→ EXTRACTED RECORDS
== Segment start ==

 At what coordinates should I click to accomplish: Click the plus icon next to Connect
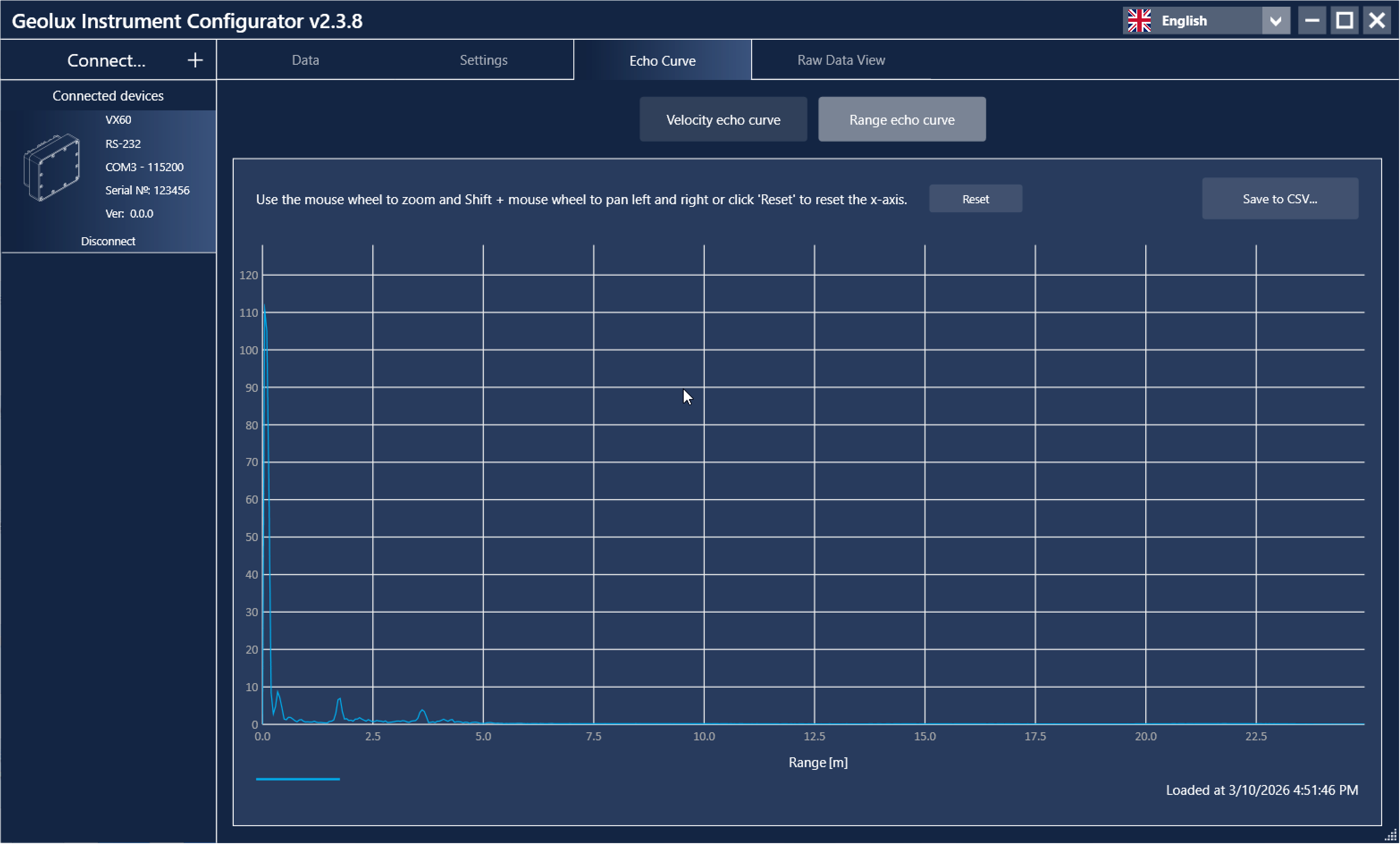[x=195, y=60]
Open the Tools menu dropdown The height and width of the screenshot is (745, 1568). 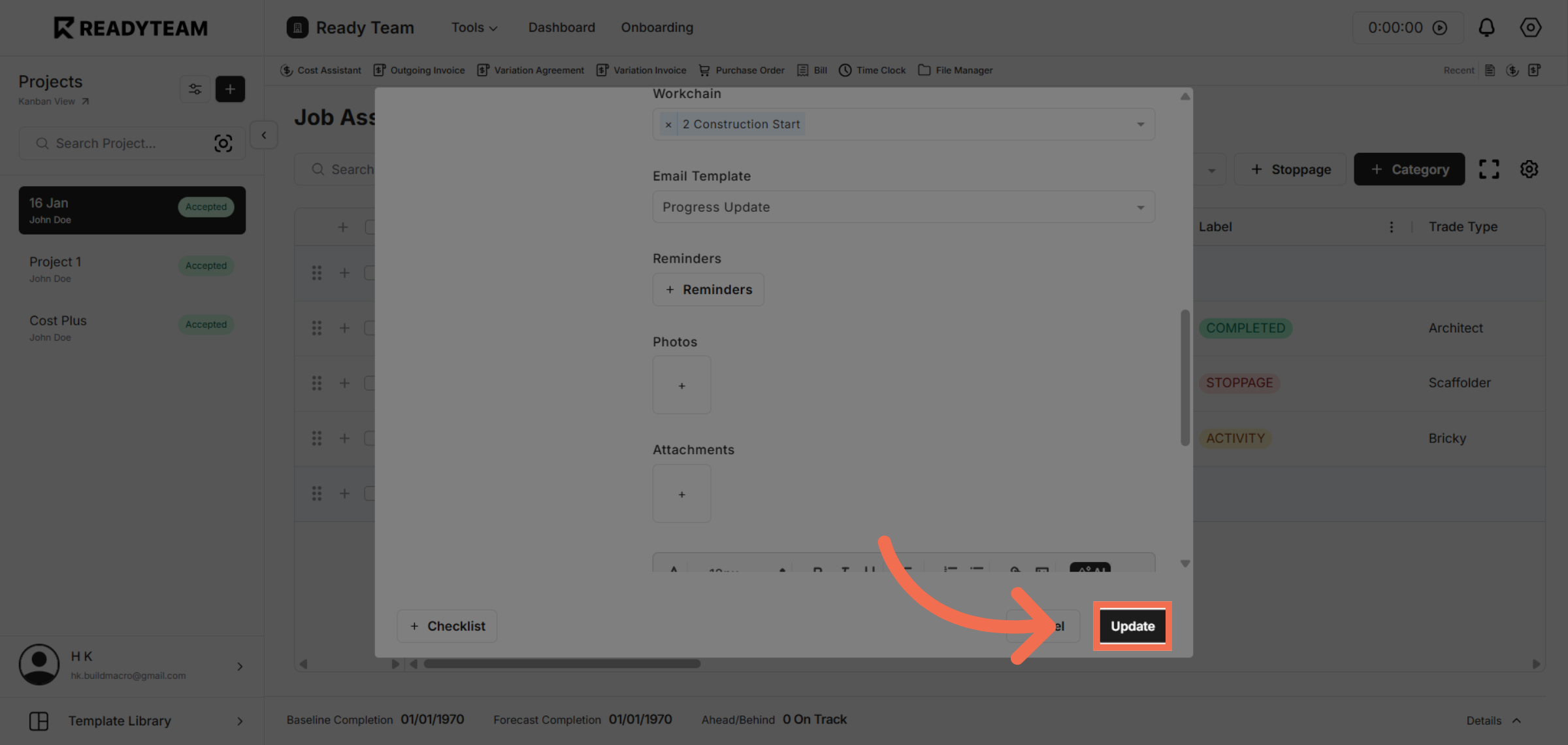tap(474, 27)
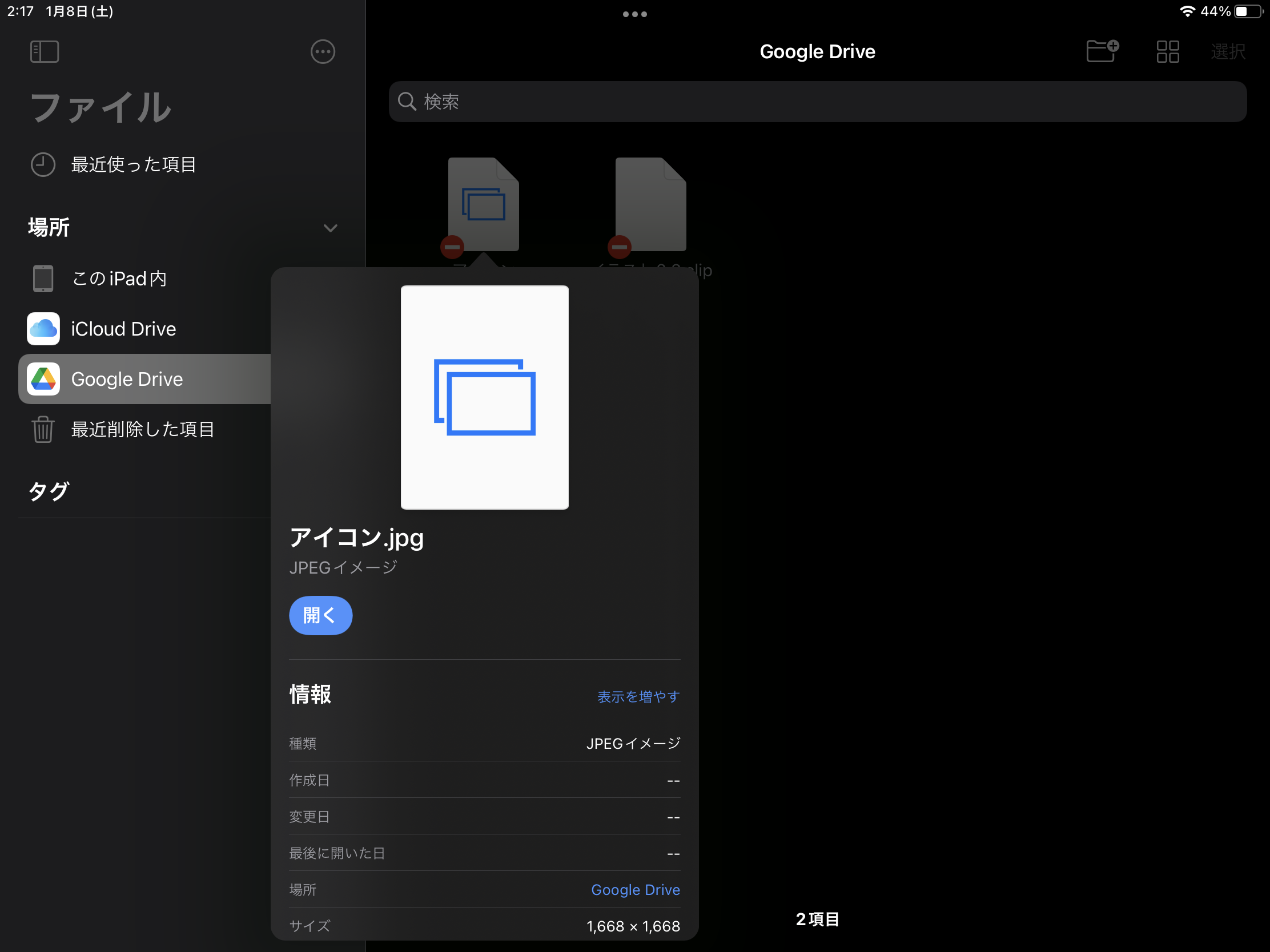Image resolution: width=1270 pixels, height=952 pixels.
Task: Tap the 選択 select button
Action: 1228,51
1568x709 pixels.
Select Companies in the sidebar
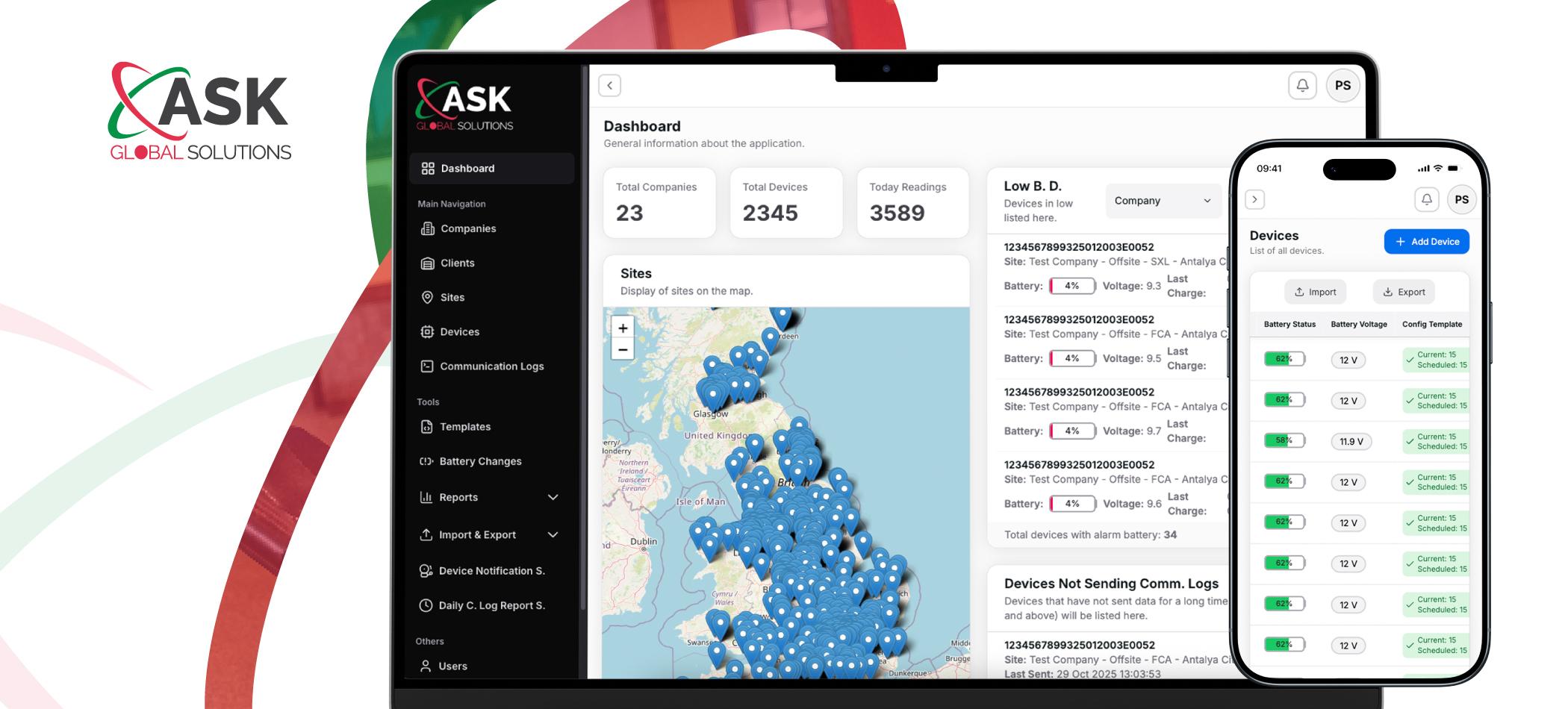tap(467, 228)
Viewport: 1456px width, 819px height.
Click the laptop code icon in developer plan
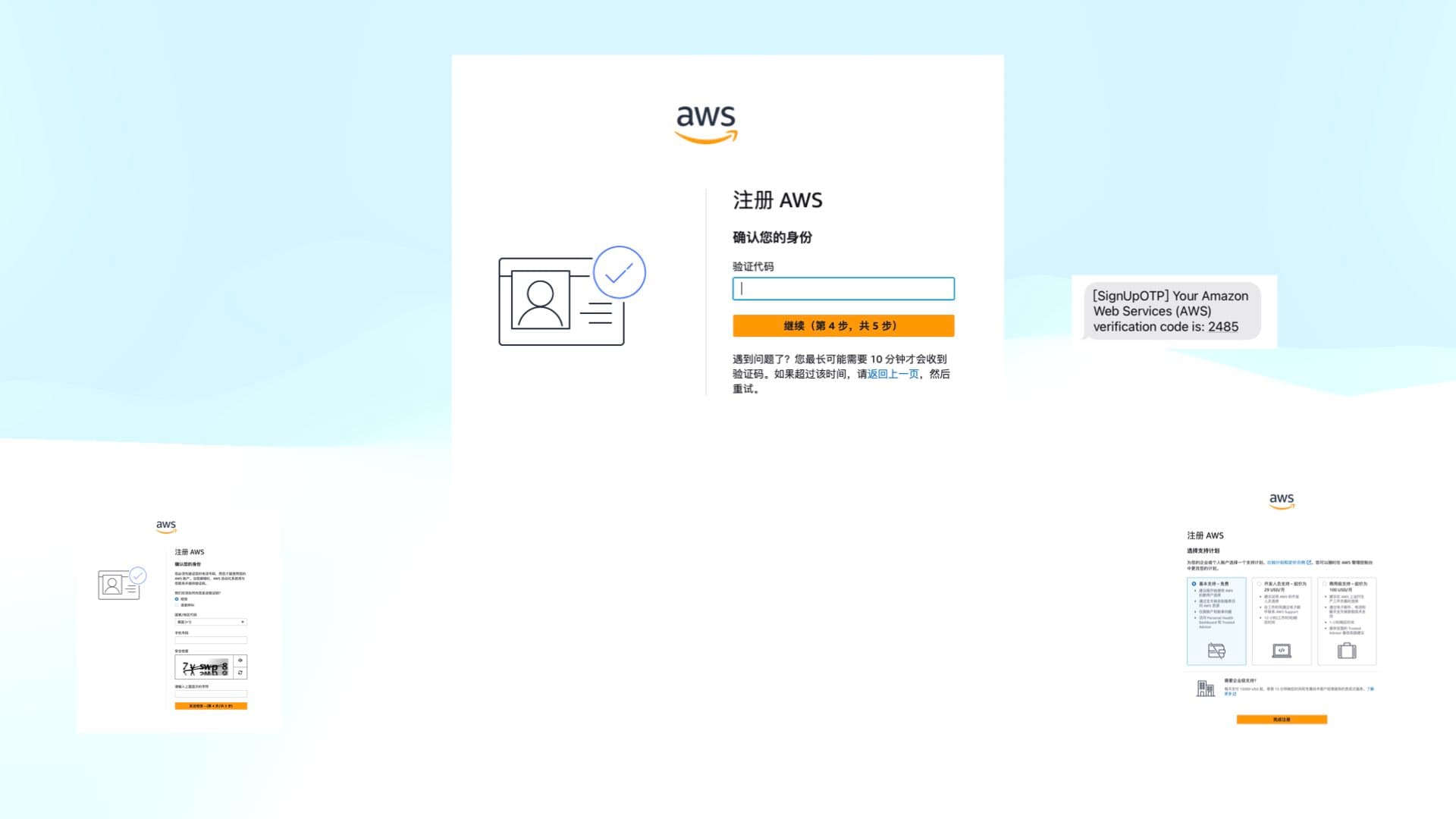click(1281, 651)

== Segment end ==

→ TASK TO CARRY OUT
Without including any pictures, set down word for word every line from the one containing "1568x709 pixels." through the last line of the material.

→ FINAL ANSWER
1568x709 pixels.
Select Companies in the sidebar
tap(467, 228)
Viewport: 1456px width, 819px height.
Click the laptop code icon in developer plan
click(1281, 651)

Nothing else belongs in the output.